(Beginning of Provided entries)

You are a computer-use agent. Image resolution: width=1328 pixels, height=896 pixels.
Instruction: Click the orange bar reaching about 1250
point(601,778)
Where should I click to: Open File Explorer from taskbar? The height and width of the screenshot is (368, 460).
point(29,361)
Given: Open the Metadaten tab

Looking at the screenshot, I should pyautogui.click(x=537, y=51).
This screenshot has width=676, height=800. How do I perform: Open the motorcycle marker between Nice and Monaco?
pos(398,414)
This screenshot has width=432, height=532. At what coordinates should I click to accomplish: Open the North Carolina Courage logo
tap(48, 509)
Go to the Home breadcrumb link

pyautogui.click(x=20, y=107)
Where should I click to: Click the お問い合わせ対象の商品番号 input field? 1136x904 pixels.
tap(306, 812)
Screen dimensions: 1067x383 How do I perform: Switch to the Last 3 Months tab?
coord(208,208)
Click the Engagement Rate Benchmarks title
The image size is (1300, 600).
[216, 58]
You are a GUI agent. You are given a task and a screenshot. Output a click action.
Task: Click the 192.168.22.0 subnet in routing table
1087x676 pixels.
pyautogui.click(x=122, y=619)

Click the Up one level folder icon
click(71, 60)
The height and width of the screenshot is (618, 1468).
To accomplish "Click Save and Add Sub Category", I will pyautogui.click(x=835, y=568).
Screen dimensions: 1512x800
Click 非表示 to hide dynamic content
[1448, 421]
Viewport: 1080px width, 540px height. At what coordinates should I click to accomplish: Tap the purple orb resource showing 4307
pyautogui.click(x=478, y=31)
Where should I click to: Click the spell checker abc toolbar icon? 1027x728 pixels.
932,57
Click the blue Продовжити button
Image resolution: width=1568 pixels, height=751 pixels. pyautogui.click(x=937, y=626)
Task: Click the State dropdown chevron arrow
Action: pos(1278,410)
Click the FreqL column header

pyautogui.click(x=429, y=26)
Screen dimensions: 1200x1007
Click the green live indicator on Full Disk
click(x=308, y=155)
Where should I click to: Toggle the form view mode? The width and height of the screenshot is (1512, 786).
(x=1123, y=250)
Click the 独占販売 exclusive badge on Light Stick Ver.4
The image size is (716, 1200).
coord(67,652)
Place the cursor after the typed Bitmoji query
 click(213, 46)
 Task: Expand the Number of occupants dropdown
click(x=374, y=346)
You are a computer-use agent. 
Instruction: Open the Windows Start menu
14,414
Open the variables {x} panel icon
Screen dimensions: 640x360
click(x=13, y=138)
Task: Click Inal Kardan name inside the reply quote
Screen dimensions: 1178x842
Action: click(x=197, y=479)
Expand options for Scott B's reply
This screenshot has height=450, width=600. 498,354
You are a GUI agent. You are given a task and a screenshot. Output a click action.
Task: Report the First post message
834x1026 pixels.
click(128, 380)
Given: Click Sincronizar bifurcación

(End of Provided entries)

- _Directions for this task_
Across the records above, return every line that contains the word "agent".

- _Exercise solution_
You are a computer-use agent. Image resolution: width=1328 pixels, height=896 pixels.
You are a GUI agent. You are given a task and a screenshot. Output a click action.
You are a computer-use agent. 
You are a GUI agent. You are given a task and a screenshot. Output a click action.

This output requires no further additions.